Fedora 38 and Nvidia/Nouveau problems (kernel crashes, second fake monitor and more)

Hello everyone,

I had recently a very special experience with Fedora and Nvidia. Here’s what happened:

I freshly installed* Fedora 38 complete normal w/o any special stuff. The only thing which I did was using this tutorial to sign the Nvidia drivers and use my system with Secure Boot together. So far, so good. But since the last few weeks *(I reinstalled it several times during the weeks), I have problem with the stability of my system. GNOME with Wayland works so far more or less Here’s a list of what happened so far:

GNOME

  • [Wayland + Xorg] with Nouveau / Nvidia drivers installed, I’ve a fake second non-exisiting monitor in my system settings; from what I found it has something to do with “xrandr” (because it calls itself like that if I visit the montior color profile options) which I don’t even have installed on my system

  • [Xorg] trying to change the screen refresh rate crashs the kernel + gnome-shell completely; the error message of the kernel crash tells me that my kernel is “broken” and gives me a P (Properitary module) W (Taint on Warning) O (Out-of-tree kernel) warning out which refers to all Nvidia modules installed (see inserted screenshot of abrt - this was on GNOME and KDE, you’re seeing here the latest one from KDE)

  • [Xorg] I also had temporarily the problem that starting a X11 session didn’t worked. The screen went black and I saw the login screen again. It happened at the same time where my Nvidia drivers stopped to load at all - leading to the scenario that the device security tab in gnome-settings showed that my kernel was verifiable again. But the issue dissapeared on its own after a restart for some reason. abrt created also a crash log for xorg-x11-drv-nouveau.

KDE (I switched yesterday to KDE to see if it helps kinda via a fresh install - I regret it, it was worse)

  • After the first restart from the installation I saw for a second anaconda again with the button “FINISH INSTALLATION”. But the screen went black and… nothing happened. I had to force my PC to shut down completely to reboot the system. After I logged in for the first time I found in abrt several Nouveau (and Kernel maybe - may have deleted them accidentally) crash logs which happened every second (which explains why nothing happened after that.

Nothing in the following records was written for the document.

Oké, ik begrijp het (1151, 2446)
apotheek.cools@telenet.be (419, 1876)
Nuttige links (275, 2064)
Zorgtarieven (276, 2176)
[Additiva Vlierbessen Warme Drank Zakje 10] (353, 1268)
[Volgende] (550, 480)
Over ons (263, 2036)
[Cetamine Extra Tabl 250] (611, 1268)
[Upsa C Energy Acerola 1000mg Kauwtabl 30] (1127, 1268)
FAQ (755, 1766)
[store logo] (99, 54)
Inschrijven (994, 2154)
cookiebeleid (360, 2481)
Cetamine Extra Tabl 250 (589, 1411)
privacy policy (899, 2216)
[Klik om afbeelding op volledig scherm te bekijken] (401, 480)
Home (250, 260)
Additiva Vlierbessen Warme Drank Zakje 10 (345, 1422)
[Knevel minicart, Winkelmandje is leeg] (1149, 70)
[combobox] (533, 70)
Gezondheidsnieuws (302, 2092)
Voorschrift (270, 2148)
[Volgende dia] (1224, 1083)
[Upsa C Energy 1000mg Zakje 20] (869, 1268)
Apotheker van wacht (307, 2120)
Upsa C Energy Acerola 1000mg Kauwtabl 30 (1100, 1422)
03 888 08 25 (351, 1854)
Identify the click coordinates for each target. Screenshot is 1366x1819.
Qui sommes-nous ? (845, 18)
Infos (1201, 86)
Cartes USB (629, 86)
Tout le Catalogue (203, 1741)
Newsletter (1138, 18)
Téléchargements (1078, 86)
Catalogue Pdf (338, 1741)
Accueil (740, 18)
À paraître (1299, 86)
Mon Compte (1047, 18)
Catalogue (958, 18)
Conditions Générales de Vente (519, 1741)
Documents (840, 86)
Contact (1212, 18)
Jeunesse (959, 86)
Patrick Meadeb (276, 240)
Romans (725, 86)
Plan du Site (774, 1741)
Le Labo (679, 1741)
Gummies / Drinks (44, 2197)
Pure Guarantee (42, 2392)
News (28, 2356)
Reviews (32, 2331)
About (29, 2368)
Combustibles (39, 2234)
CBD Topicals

The same thing happened after I used Discover to update my system with the “automatic reboot” option at the bottom. Result: freezing screen, had to force reboot again just to install the updates again. And again: Nouveau and Kernel crash logs again.

  • [Xorg] After I installed the Nvidia drivers again I tried to open a X11 session. The Plasma shell stuttered completely and I was able to see in abrt how it created one Kernel crash log after another (see screenshot above) with the same “Kernel is broken, PWO” messages like in GNOME (see above). It happened literally every second until it stopped then after several minutes. abrt was flooded with over 100 Kernel crash logs.

  • [Wayland] I believe that Wayland had the first few times also some Kernel crashes. Now it just one Kernel crash after I logged in into my account.

  • [Wayland + Xorg] The problem with the second non-existing monitor (see above) exists also here. I just don’t know if it has also to do with “xrandr” or not.

And now I’m sitting here, writing this forum post and have no idea what I should do now. I really love Fedora and wish to continue using it. But I must say that this was the worst experience I had so far with Fedora. And I had already cases where I couldn’t even boot and was just hitted by very bright green screen for example. I appreciate any suggestion I can get. Thanks in advance.

PS: I’ve also a full dmesg log if needed. I just believe that this post is already long enough with infos.

With kind regards
Graphizs

I will say my rig has been reporting very similar problems. I have a post here also where the Nvidia driver is preventing the laptop from waking from sleep but I will often get the crash you reported also.

1 Like

I encountered issues such as being stuck on a black screen, unable to boot, or other situations where I had no control over the system with Nvidia. After reinstalling the OS multiple times because of issues after issues, I decided to give Kubuntu a try for the time being, so far painless.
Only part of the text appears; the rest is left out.